The most of them are surrounded by magnificent old live oaks and cypress trees, draped all over with the gray Spanish moss which gives to the deserted mansions a very sombre, funereal appearance. In rear of the houses are the rows of negro quarters, and the various outbuildings required on large plantations. So far, on this march, I have seen only one white male inhabitant and very few negroes. Every place is deserted; the valuables and most of the provisions are carried off; but I went into one house where there were rooms full of fine furniture, a fine piano, marble-topped tables, etc.; there was a valuable library in one room, of four or five thousand volumes. I saw a well bound copy of Motley's Dutch Republic, and a good set of Carlyle's works. This property is, of course, so much stuff strewn along the wayside. Unless there happens to be a halt near by, no one is allowed to leave the column to take anything; but stragglers, wagon-train men, and the various odds and ends that always accompany an army on the march, pick up whatever they want or think they want, and scatter about and destroy the rest, and by the time the last of a column five or six miles long gets by, the house is entirely gutted; in nine cases out of ten, before night all that is left to show where the rich, aristocratic, chivalrous, slave-holding South Carolinian lived, is a heap of smoldering ashes.
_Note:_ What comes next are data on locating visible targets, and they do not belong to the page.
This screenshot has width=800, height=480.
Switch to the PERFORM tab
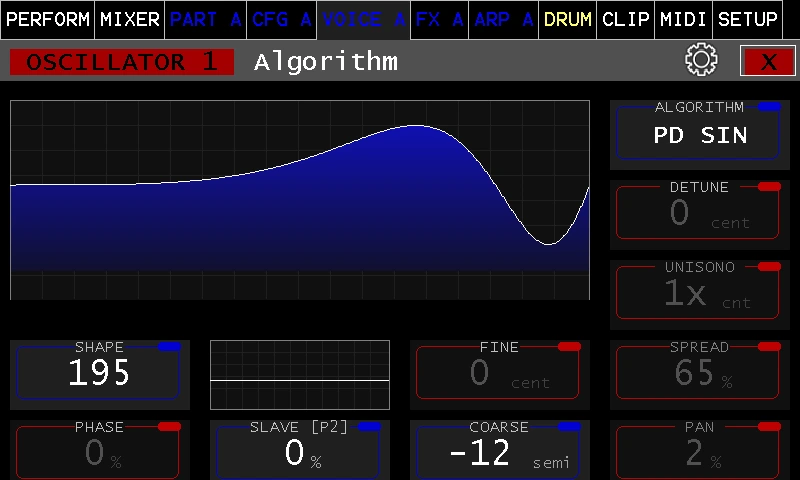(x=47, y=19)
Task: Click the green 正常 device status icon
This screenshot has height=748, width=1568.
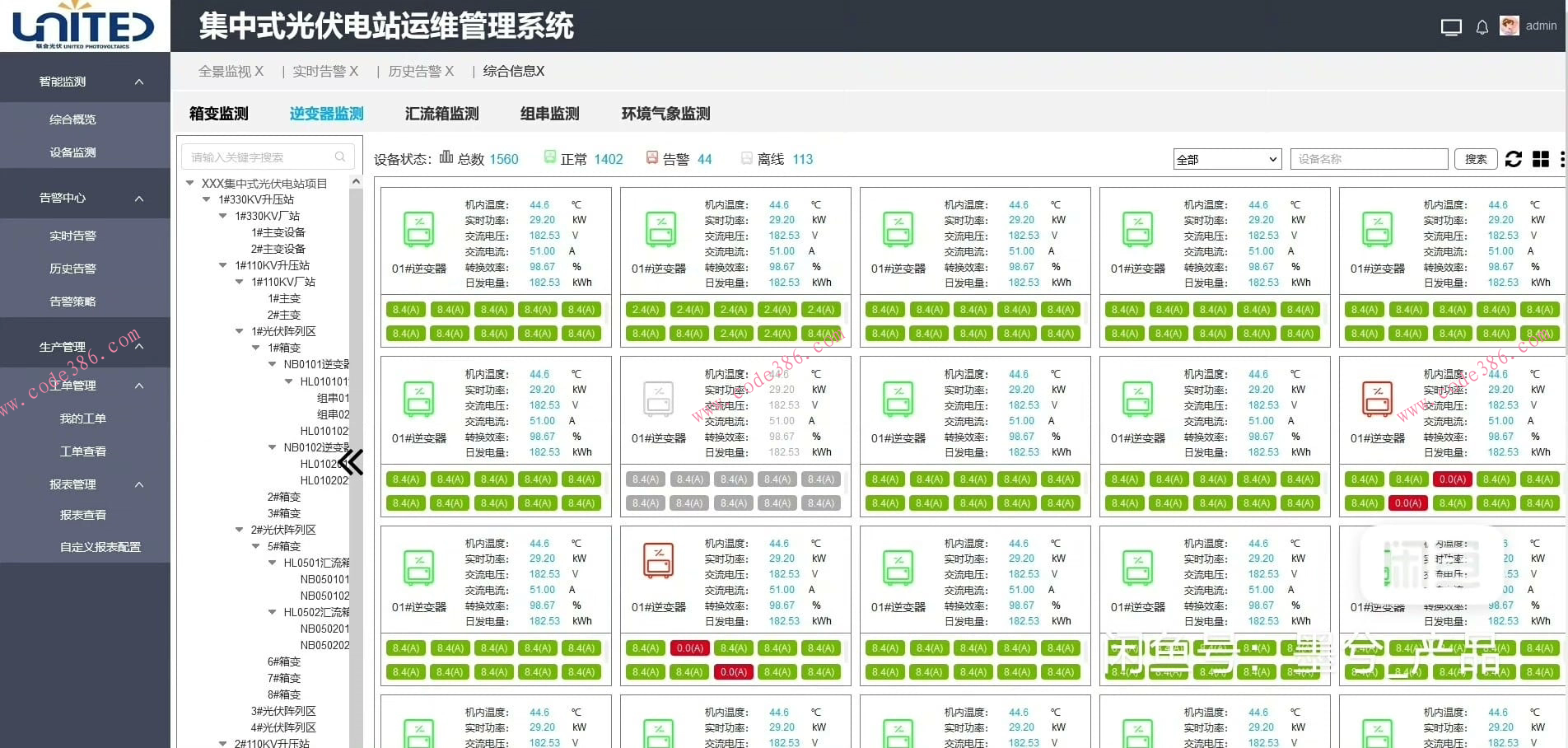Action: pyautogui.click(x=550, y=157)
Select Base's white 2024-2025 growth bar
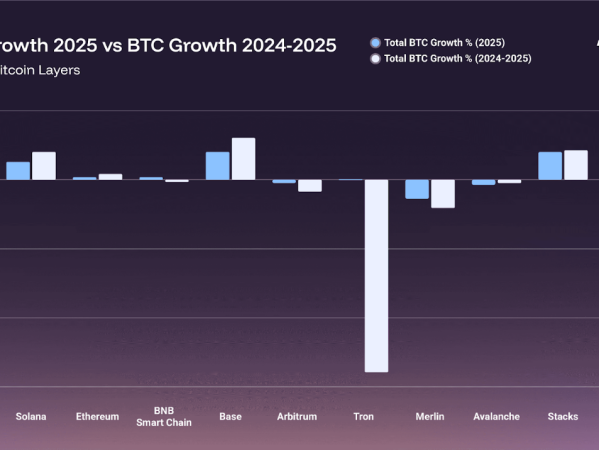The height and width of the screenshot is (450, 599). tap(244, 159)
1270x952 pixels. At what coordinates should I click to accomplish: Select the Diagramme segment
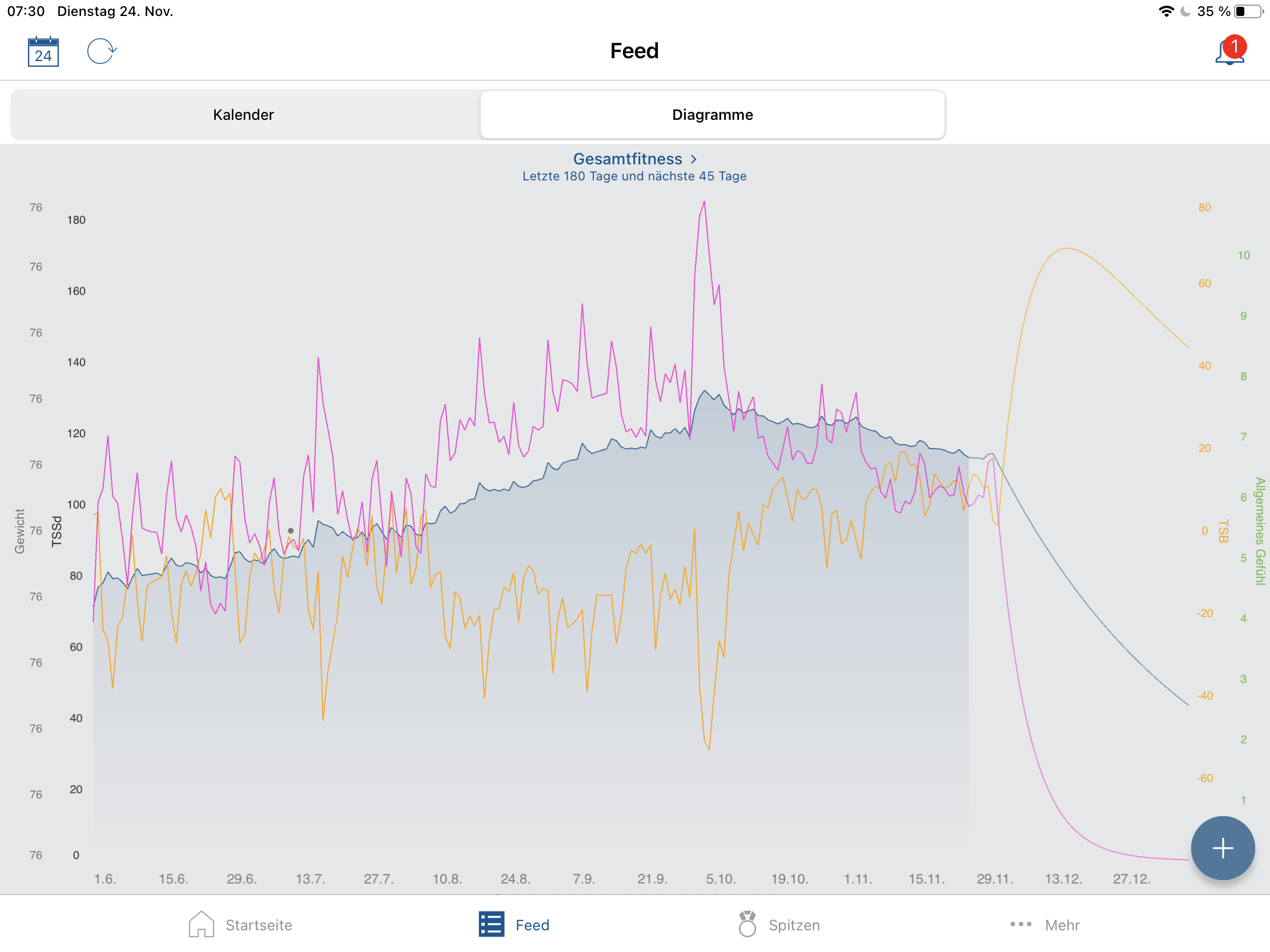[x=712, y=115]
On principle, of course, such a system of loose destruction is all wrong and demoralizing; but, as I said before, it is never done openly by the soldiers, for every decent officer will take care that none of his men leave the ranks on a march. But there is no precedent which requires guards to be placed over abandoned property in an enemy's country. Sooner or later, of course, as we advanced and occupied all of the country, it would be taken, and I would rather see it burned than to have it seized and sent North by any of the sharks who follow in the rear of a conquering army. Pity for these inhabitants, I have none. In the first place, they are rebels, and I am almost prepared to agree with Sherman that a rebel has no rights, not even the right to live except by our permission.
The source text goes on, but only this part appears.